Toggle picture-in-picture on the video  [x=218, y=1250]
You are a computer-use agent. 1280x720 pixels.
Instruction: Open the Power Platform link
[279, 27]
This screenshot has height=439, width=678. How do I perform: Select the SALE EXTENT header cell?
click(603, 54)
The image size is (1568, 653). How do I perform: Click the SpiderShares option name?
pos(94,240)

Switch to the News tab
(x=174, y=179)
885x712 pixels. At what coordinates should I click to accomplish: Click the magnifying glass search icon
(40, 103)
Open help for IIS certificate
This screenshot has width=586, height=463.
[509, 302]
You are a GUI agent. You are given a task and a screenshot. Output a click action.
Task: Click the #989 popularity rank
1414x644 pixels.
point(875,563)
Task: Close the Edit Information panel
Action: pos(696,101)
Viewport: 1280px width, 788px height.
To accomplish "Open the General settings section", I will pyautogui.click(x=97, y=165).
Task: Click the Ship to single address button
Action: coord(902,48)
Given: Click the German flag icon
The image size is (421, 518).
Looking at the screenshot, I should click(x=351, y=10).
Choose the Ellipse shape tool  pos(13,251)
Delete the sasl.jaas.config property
═══
Directions: What is needed is an exact transcription of all the data.

Your response:
Toggle picture-in-picture on the video  [x=218, y=1250]
You are a computer-use agent. 1280x720 pixels.
Instruction: Open the Power Platform link
[279, 27]
This screenshot has height=439, width=678. How do I perform: Select the SALE EXTENT header cell?
click(603, 54)
The image size is (1568, 653). How do I perform: Click the SpiderShares option name?
pos(94,240)

Switch to the News tab
(x=174, y=179)
885x712 pixels. At what coordinates should I click to accomplish: Click the magnifying glass search icon
(40, 103)
Open help for IIS certificate
This screenshot has width=586, height=463.
[509, 302]
You are a GUI agent. You are given a task and a screenshot. Output a click action.
Task: Click the #989 popularity rank
1414x644 pixels.
point(875,563)
Task: Close the Edit Information panel
Action: pos(696,101)
Viewport: 1280px width, 788px height.
To accomplish "Open the General settings section", I will pyautogui.click(x=97, y=165).
Task: Click the Ship to single address button
Action: coord(902,48)
Given: Click the German flag icon
The image size is (421, 518).
Looking at the screenshot, I should click(x=351, y=10).
Choose the Ellipse shape tool  pos(13,251)
Delete the sasl.jaas.config property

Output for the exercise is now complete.